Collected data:
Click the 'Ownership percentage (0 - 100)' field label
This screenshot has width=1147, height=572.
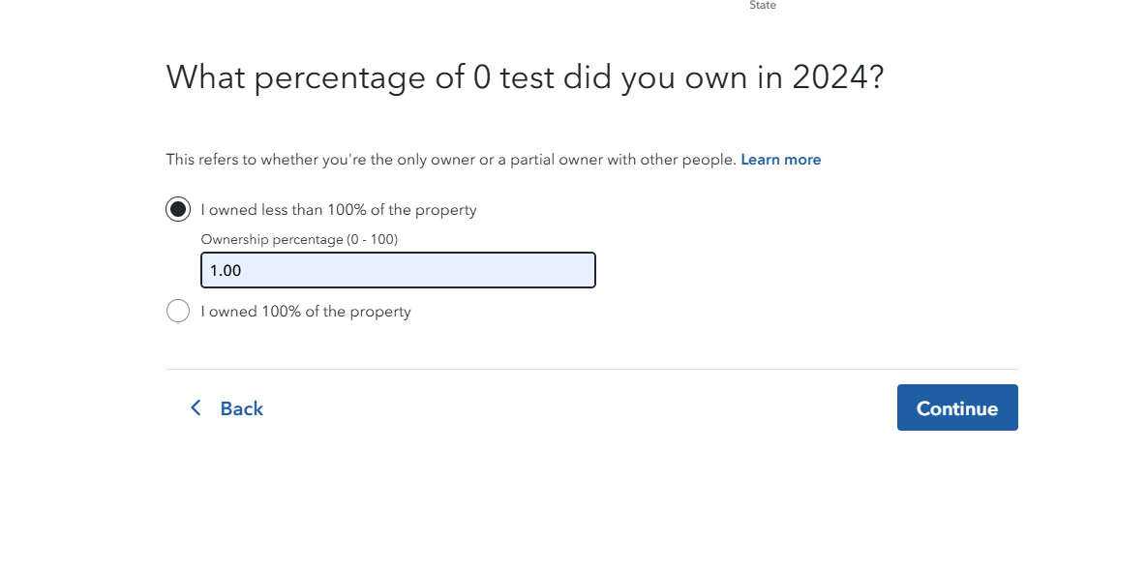299,240
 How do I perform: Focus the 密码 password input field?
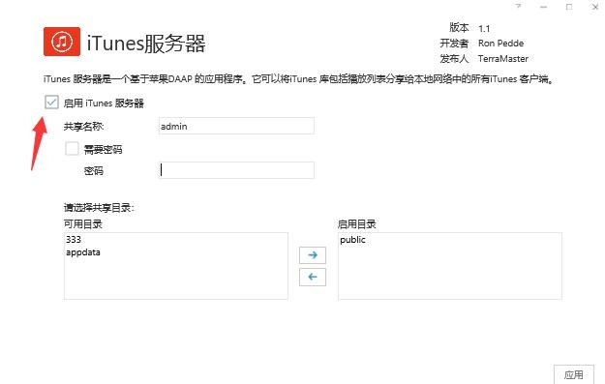[x=236, y=170]
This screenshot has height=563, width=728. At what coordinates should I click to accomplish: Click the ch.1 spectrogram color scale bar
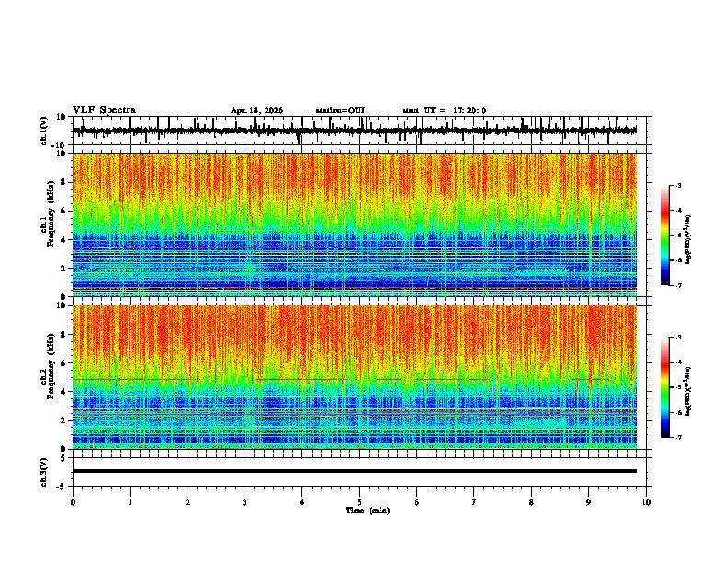665,236
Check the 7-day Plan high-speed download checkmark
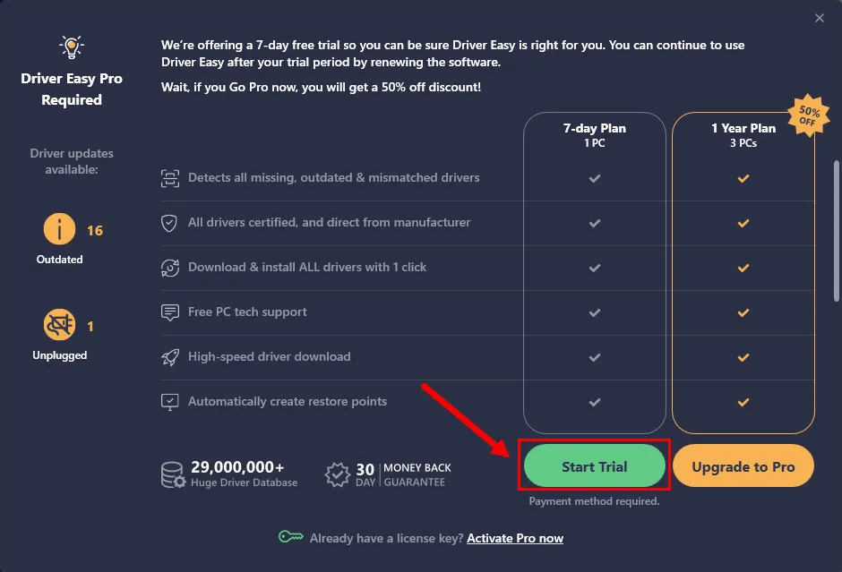The width and height of the screenshot is (842, 572). (x=594, y=357)
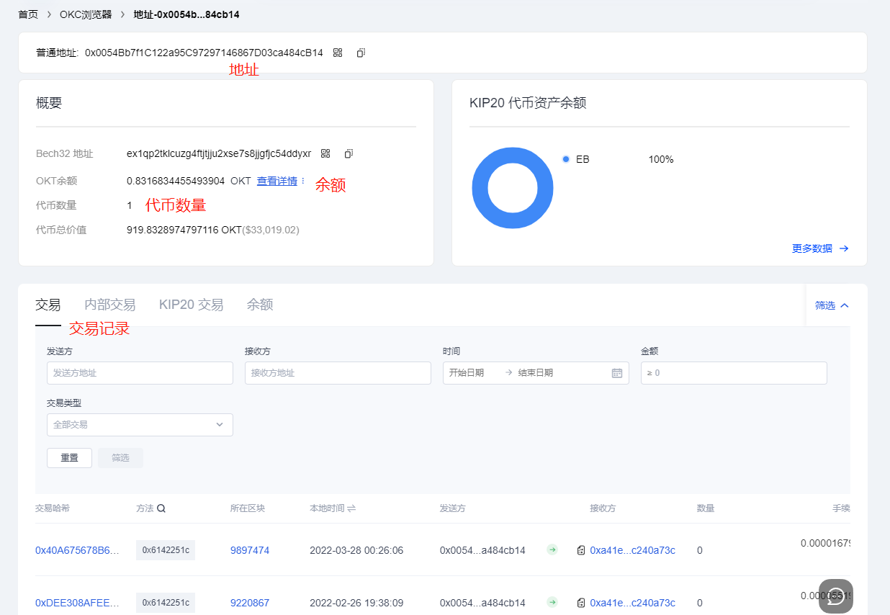Copy the Bech32 address ex1qp2tklcuzg...
Image resolution: width=890 pixels, height=615 pixels.
349,153
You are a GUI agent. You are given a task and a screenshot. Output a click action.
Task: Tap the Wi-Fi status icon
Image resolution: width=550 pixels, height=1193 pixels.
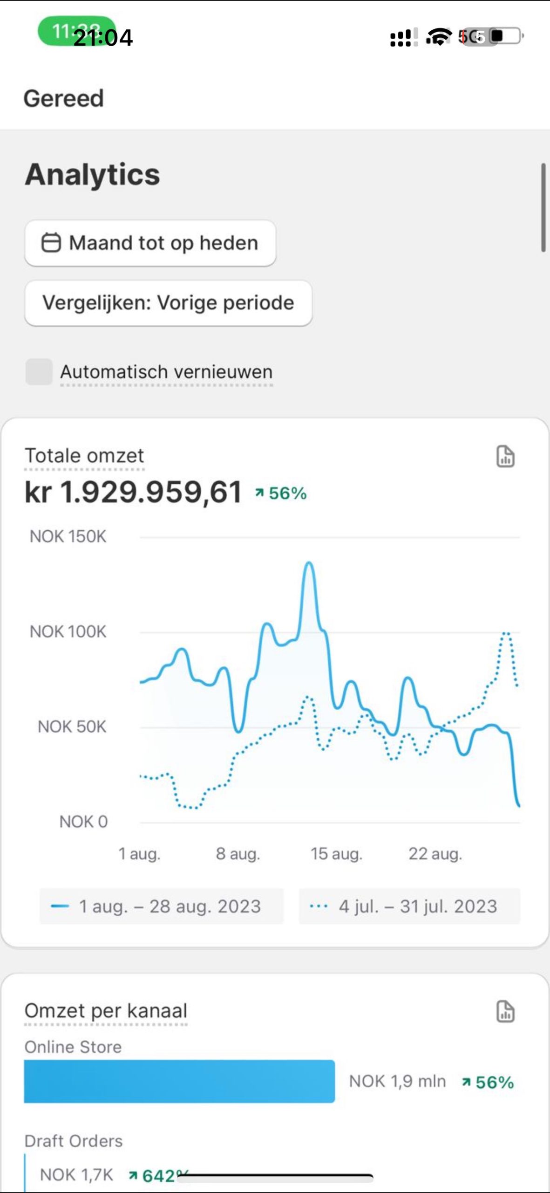click(439, 36)
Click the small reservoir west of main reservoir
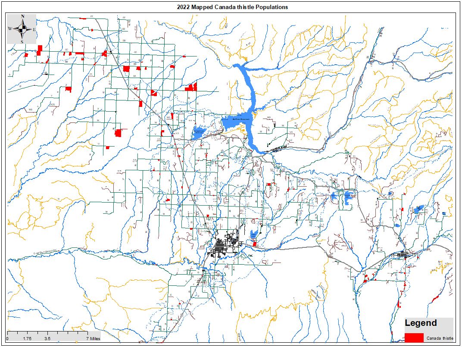 (x=199, y=133)
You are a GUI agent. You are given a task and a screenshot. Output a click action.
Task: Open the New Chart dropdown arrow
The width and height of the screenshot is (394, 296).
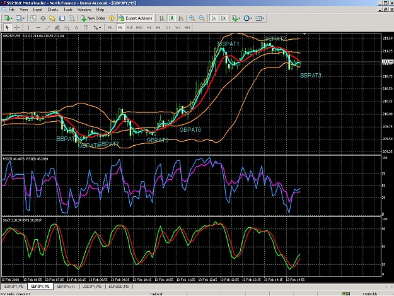tap(12, 18)
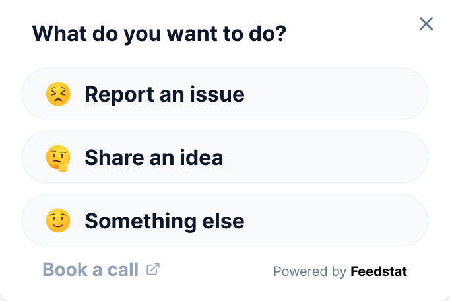Image resolution: width=450 pixels, height=301 pixels.
Task: Open the Book a call link
Action: [91, 269]
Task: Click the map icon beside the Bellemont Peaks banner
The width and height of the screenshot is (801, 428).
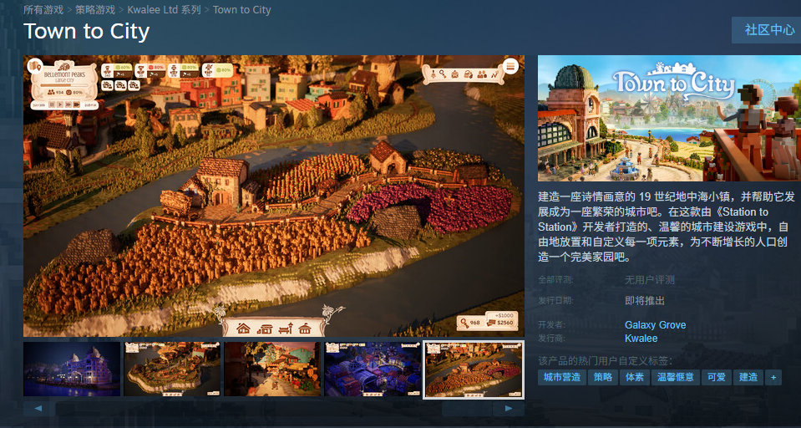Action: coord(35,66)
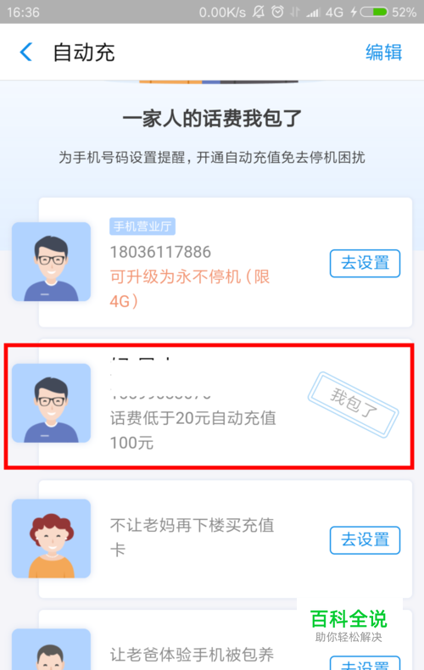Tap the orange 可升级为永不停机 text

click(190, 289)
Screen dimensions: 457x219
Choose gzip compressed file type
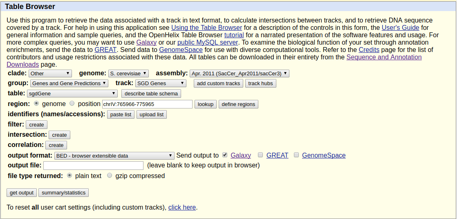pos(110,176)
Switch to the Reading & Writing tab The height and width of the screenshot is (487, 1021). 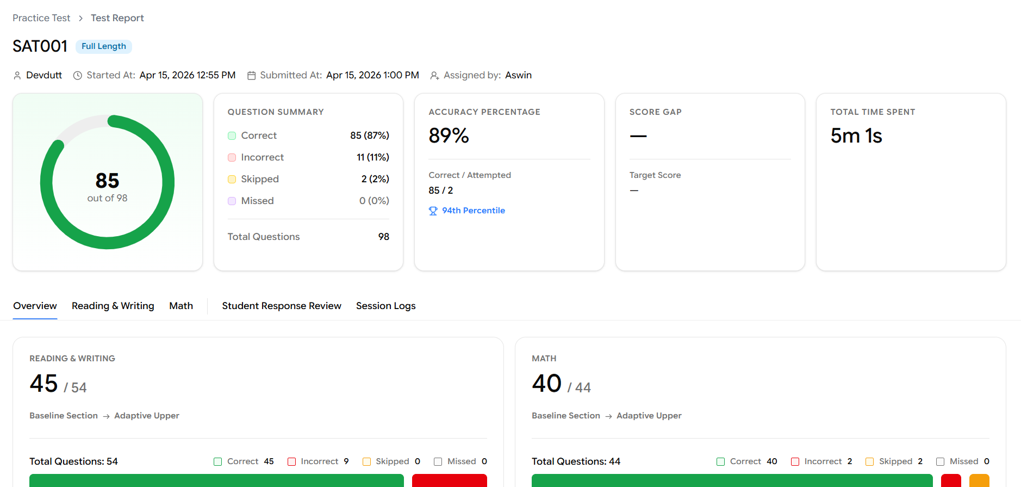113,306
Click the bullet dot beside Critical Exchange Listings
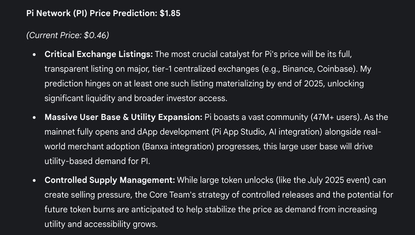415x235 pixels. point(34,55)
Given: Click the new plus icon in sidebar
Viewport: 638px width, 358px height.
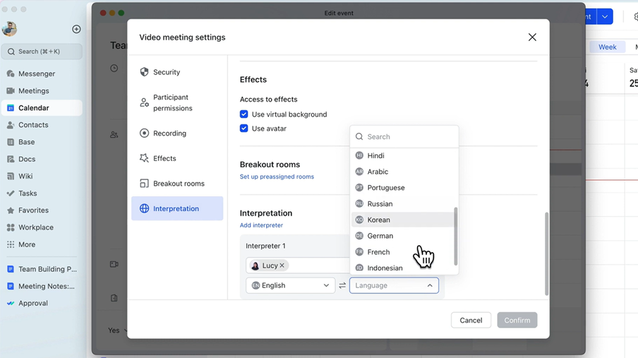Looking at the screenshot, I should point(76,29).
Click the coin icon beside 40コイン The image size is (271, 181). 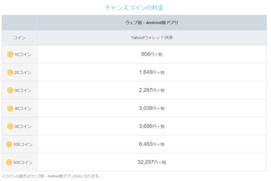(x=10, y=108)
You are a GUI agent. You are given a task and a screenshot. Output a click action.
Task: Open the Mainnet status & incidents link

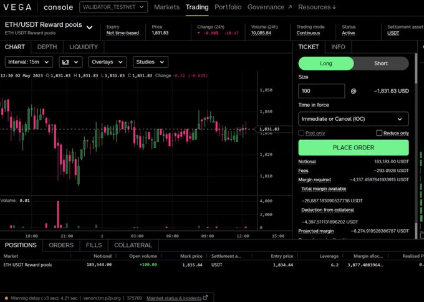click(174, 298)
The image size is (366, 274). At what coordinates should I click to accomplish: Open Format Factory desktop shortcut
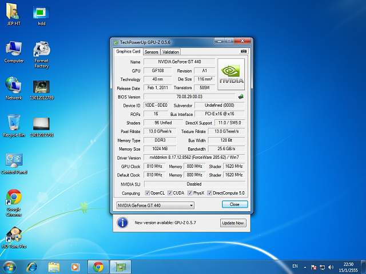[x=41, y=51]
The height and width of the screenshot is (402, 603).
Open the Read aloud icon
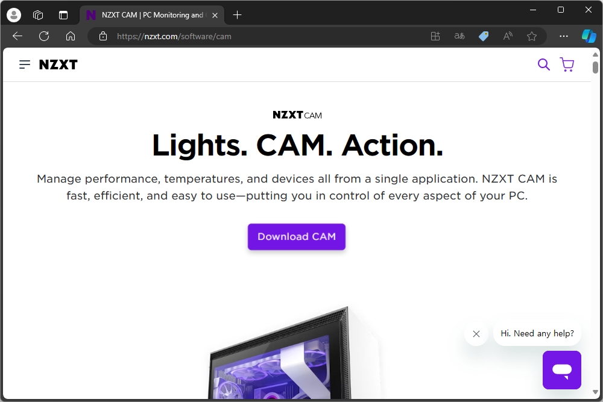pyautogui.click(x=508, y=36)
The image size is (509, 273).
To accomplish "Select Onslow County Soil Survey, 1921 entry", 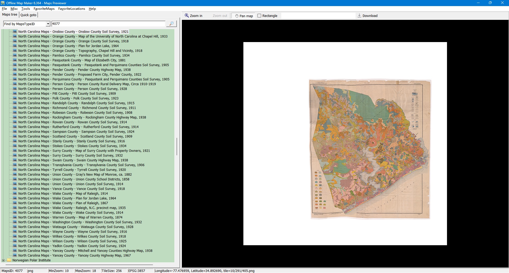I will (x=73, y=32).
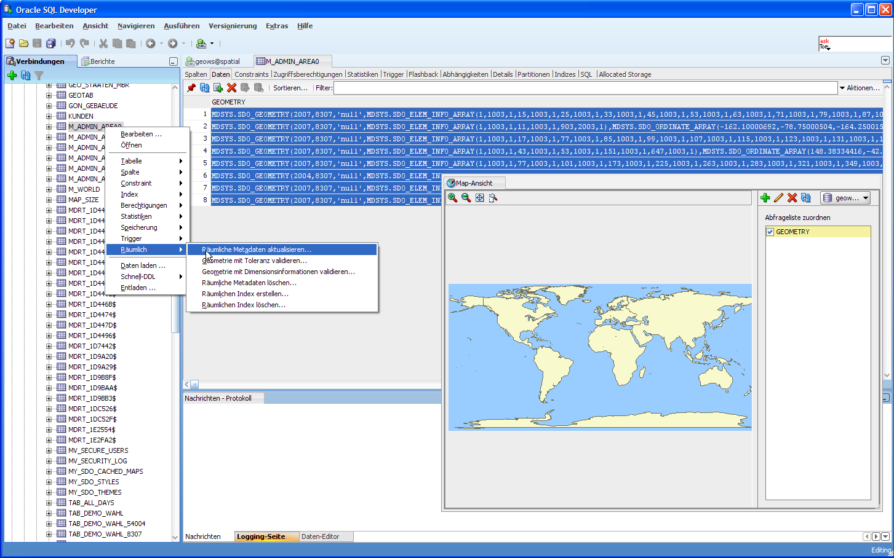Add a theme in the Map-Ansicht panel
This screenshot has width=894, height=558.
[766, 198]
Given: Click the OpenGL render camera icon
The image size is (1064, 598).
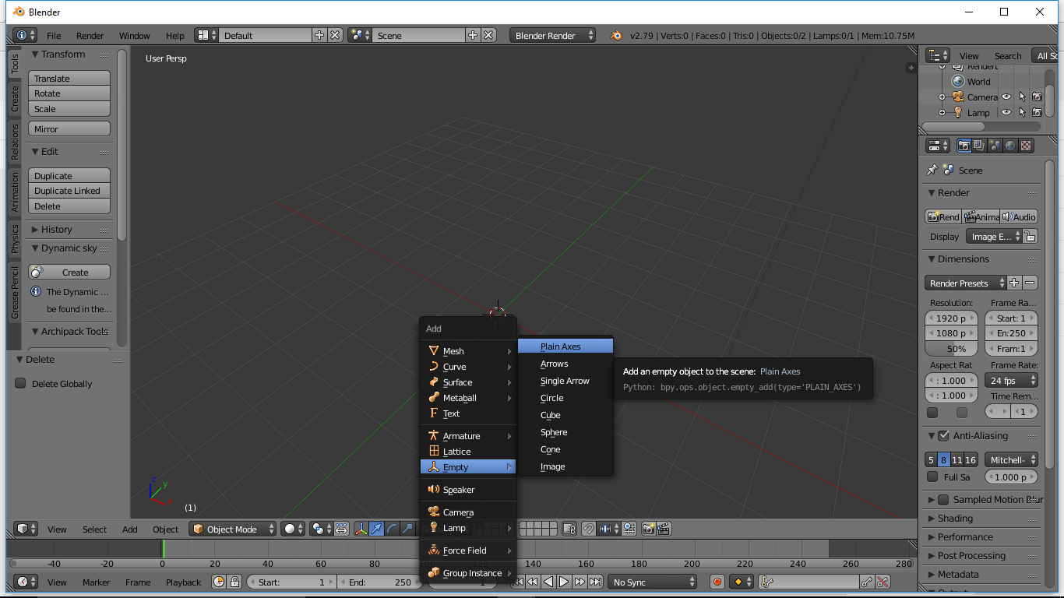Looking at the screenshot, I should [x=648, y=529].
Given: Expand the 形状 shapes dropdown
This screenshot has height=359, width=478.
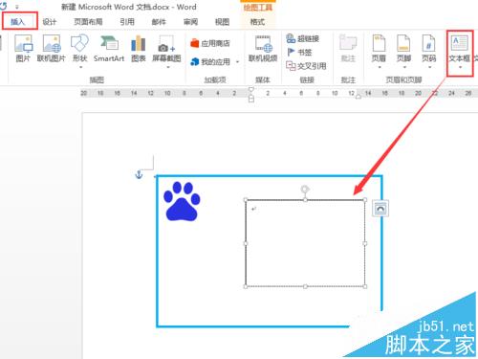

### INSTRUCTIONS FOR THE TASK:
Among the lines above, find each one containing the string "dropdown" and copy it.

### ANSWER BOX:
Task: Open the New Chart dropdown arrow
Given: Expand the 形状 shapes dropdown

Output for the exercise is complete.